For San Juan residents who have yet to dig into opportunities to make their yards more productive, planting a fruit tree or two is a great place to start. Now, in early spring, there's still time to choose and plant the perfect tree. More quickly than you'd expect, your trees will be bearing fruit while providing both shade and a great place to sit down and read a book.

What to plant? The most important rule is to plant a tree that bears fruit you will actually eat! Love oranges? Choose an orange variety. Famous for your apple pie? Choose a baking apple variety and you'll earn additional bragging rights for using your own apples! Does your mouth water for lemonade? Opt for a Meyer Lemon tree.

In San Juan, we have three great local resources where you can seek detailed advice and purchase your trees. The staff at , and will be happy to navigate you through your decision-making. 

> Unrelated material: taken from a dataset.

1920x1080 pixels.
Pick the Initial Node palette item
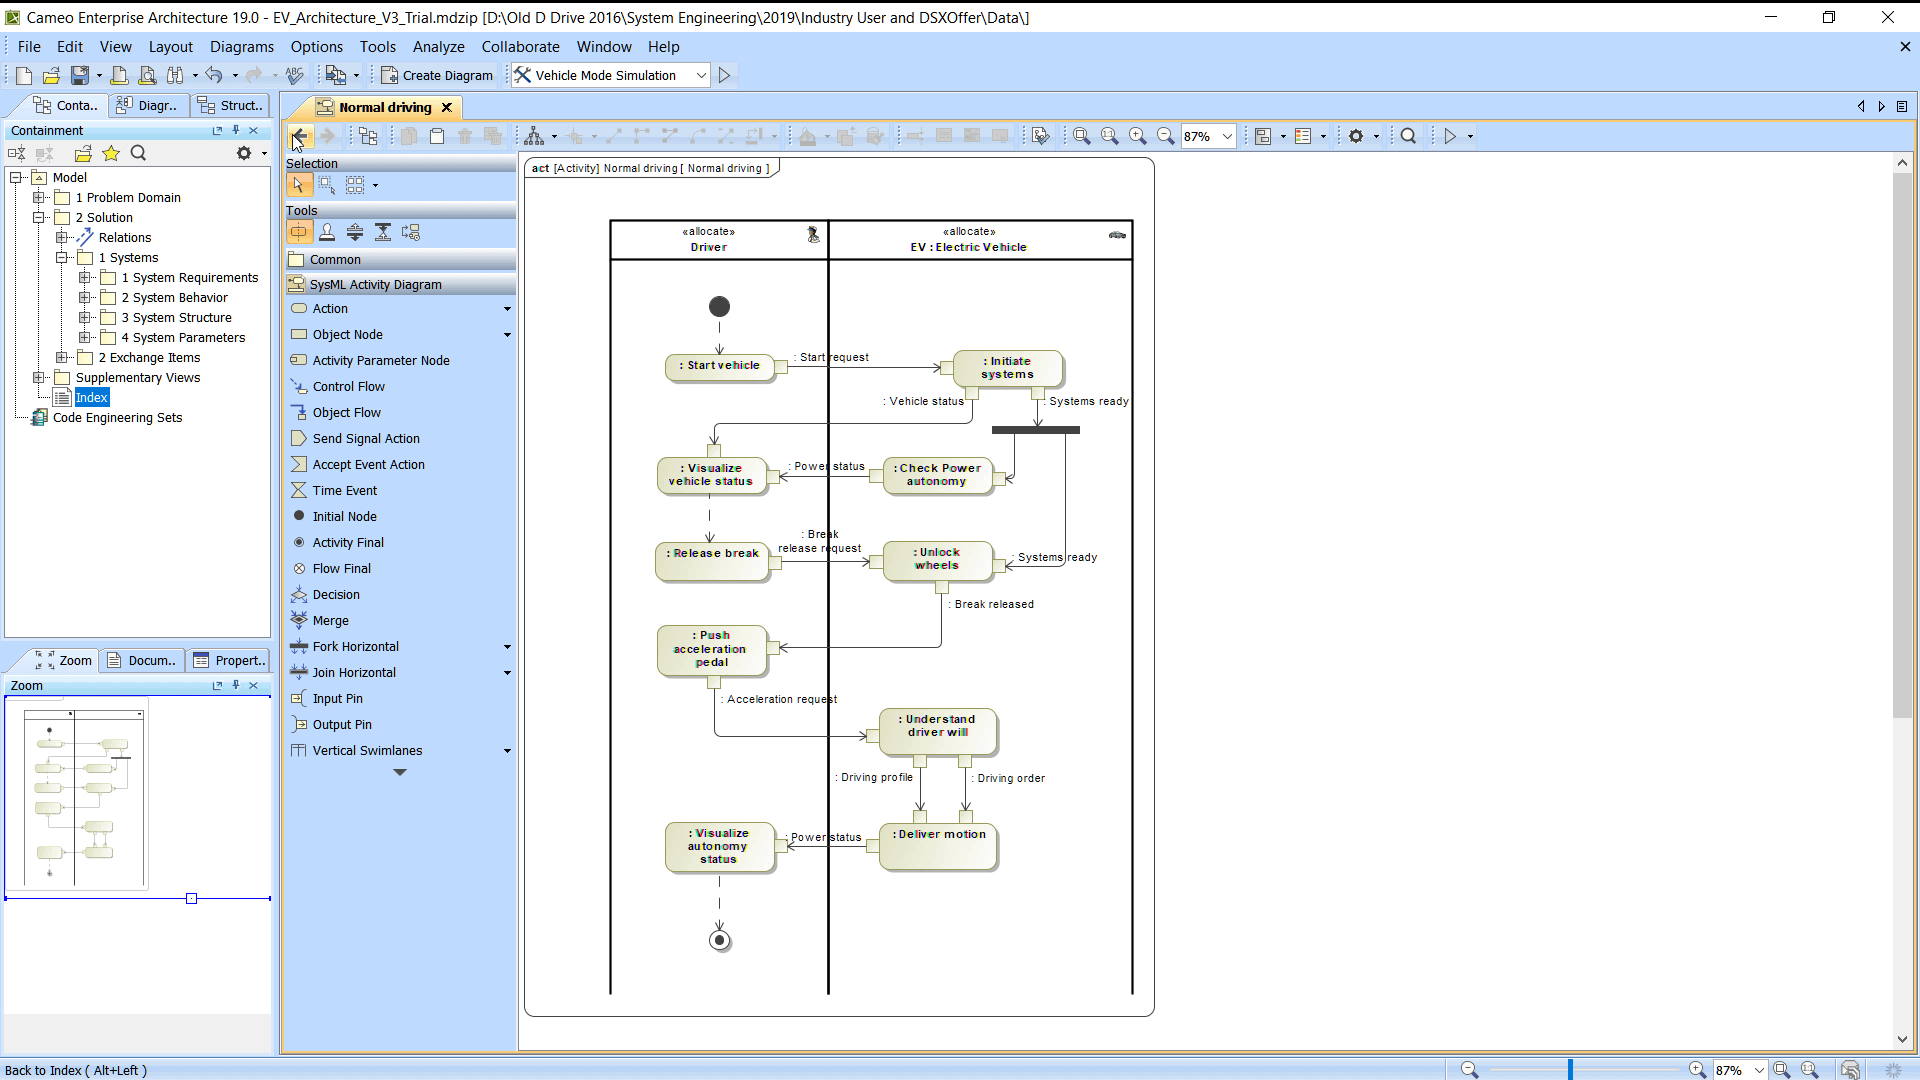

Once you've made your decision, follow these basics for placement and maintenance. 

Directions for Placement 

Most shade trees (or fruit trees) prefer full to partial sun. The southeast or southwest areas surrounding your home are typically the best locations. 

Plant trees out of the way of prevailing winds if they are strong enough to displace branches.  

Consider the tree’s canopy and root size at maturity, noting that roots can grow three times the diameter of the tree’s canopy. 

Be sure to ask yourself: 

  • Is there enough room for the root system to grow? 
  • Will the tree’s roots meet your hardscape? 
  • Will the roots meet your neighbor’s foundation? 

Note! If you don't have a yard, you're still in the fruit tree-planting game. Simply choose a dwarf variety, which can be grown in pots. Choose a pot at least 18 inches deep and wide, and make sure you add drainage holes. Place it on your front porch, on a balcony or even inside near a window if it gets plenty of sun.

Directions for Maintenance 

Choose a native tree or fruit tree to reduce maintenance and the risk of disease. You’ll thank us later. 

Trim low branches sparingly, as low branches support the tree’s balance. 

Fertilize trees in early spring (right about now) if you notice a reduction in growth. Healthy trees don’t even require fertilizer. 

How easy is that? 

Besides protecting us from the sun’s rays and heat and providing delicious edibles, trees also sustain our ecosystems in other vital ways. They provide wildlife habitat,  prevent soil erosion and provide leaves for mulching and composting. Trees also serve as noise reduction barriers and windbreaks, provide privacy and reduce the heat island effect—a neat name for the often 10-degree difference between hardscape and softscape temperatures. 

KC April 14, 2011 at 08:24 PM
Don't forget to check if the species you're buying has any sharps with it, I've got a blood orange tree that has long, sharp spikes that firm up at harvest time. If I didn't have one of those harvester things I would have scars up and down my arms.
The Ecology Center April 14, 2011 at 09:50 PM
Thanks, KC! Great tip. I've wanted a blood orange for a long, long time - such beautiful fruit! - where did you buy yours?
KC April 14, 2011 at 11:19 PM
If I recall, I bought the tarocco variety at Laguna Hills Nursery. The owner has closed the original location and now operates from a website.